Kansas Offers Unintended Lesson to Governors Considering Tax Cuts

Governors are preparing their budgets for next year and a number of them (those in Indiana, Iowa, and Maine, for example) are considering major tax cuts.

They ought to take heed of what’s going on in Kansas.

Governor Sam Brownback, who last year pushed through a massive income tax cut that he claimed would provide a “shot of adrenaline” to the state economy, is now calling for tax increases in the face of a $700 million budget shortfall.

The governor won’t say what taxes he’ll propose until he releases his budget in January, but he’ll likely propose restoring at least part of a sales tax increase that lawmakers let expire last year.

Governor Brownback’s income tax cut disproportionately helps the wealthy, while sales taxes fall hardest on lower-income people.  So, paying for an income tax cut with a sales tax hike boils down to requiring typical Kansans to pay part of the tax bills of the state’s wealthiest residents.

The governor justifies the tax increase as a short-term measure, only necessary in the next two years, after which his tax cuts will take hold and produce an economic boom.

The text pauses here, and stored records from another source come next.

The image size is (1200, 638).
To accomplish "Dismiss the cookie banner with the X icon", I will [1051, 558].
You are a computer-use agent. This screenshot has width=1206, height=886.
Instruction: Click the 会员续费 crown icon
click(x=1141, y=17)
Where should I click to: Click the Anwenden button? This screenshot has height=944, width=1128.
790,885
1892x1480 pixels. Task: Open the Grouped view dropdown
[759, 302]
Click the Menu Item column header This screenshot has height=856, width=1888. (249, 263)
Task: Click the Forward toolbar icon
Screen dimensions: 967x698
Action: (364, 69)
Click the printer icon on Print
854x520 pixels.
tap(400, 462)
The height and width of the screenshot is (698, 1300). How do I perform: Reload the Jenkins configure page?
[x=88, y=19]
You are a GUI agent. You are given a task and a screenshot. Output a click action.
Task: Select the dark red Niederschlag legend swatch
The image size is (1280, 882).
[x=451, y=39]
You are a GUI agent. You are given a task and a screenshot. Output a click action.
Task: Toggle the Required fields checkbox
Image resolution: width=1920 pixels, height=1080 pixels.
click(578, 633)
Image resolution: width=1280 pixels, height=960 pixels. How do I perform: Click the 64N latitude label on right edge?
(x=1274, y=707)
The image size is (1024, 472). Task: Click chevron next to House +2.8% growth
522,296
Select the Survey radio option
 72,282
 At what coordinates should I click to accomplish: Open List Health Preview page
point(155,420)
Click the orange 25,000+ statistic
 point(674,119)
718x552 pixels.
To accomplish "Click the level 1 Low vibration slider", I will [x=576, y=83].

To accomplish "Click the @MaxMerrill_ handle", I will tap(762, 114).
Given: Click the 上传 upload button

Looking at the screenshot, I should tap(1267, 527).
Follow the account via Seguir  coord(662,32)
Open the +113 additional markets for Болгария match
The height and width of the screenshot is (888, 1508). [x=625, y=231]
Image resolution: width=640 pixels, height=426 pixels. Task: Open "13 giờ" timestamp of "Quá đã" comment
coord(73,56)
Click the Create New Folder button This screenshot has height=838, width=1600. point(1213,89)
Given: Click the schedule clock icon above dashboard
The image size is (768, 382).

That’s not likely.  States are required to balance their budgets, so when they cut taxes they have to make up for the lost revenue by cutting spending on services or by raising revenue in some other way.  Those actions are likely to reduce demand in the state just as much as the tax cut may stimulate demand.  It’s a zero-sum game.

Governor Brownback’s massive tax cut is particularly unlikely to produce the promised economic boom because its centerpiece — eliminating taxes on certain forms of business income — is very poorly targeted to businesses that will create new jobs.

Other states should learn Kansas’ lesson.